Comparing adaptive cognitive training in virtual reality and paper-and-pencil in a sample of stroke patients
The growing number of people with cognitive
deficits creates an urgent need for new cognitive training
solutions. Paper-and-pencil tasks are still widely used for
cognitive rehabilitation despite the proliferation of new
computer-based methods, like VR-based simulations of ADL’s.
The health professionals’ resistance in adopting new tools
might be explained by the small number of validation trials.

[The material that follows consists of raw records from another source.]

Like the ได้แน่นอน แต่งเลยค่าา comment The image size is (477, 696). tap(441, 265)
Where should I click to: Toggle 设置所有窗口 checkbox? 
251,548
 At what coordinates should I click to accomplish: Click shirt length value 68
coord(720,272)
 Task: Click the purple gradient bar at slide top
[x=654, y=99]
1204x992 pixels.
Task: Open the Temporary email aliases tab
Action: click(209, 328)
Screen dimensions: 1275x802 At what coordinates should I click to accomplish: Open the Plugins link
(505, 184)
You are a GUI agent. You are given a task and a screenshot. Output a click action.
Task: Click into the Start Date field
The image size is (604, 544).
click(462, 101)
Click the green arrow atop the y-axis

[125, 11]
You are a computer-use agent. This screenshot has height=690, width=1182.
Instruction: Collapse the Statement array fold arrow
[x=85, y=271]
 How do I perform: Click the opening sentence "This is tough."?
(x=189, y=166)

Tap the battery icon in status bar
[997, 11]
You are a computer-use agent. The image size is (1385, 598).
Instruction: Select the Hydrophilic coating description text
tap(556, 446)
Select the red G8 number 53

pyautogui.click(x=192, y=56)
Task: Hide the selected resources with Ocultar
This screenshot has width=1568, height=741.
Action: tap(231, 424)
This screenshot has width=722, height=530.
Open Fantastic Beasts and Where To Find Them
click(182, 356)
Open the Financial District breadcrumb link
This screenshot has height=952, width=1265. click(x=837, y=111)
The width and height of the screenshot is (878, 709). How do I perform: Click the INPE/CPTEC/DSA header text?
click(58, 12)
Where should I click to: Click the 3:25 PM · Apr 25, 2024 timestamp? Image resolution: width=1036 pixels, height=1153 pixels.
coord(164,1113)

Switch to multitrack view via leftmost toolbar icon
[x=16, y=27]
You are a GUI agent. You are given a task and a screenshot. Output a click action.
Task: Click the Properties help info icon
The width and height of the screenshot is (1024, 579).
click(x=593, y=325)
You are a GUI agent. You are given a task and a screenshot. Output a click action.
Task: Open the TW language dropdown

Studies have established construct validity of VR assessment
tools with their paper-and-pencil version by demonstrating
significant associations with their traditional construct-driven
measures. However, adaptive rehabilitation tools for
intervention are mostly not equivalent to their counterpart
paper-and-pencil versions, which makes it difficult to carry out
comparative studies. Here we present a 12-session intervention
study with 31 stroke survivors who underwent different
rehabilitation protocols based on the same content and
difficulty adaptation progression framework: 17 performed
paper-and-pencil training with the Task Generator and 14
performed VR-based training with the Reh@City. Results
have shown that both groups performed at the same level and
there was not an effect of the training methodology in overall
performance. However, the Reh@City enabled more intensive
training, which may translate in more cognitive improvements.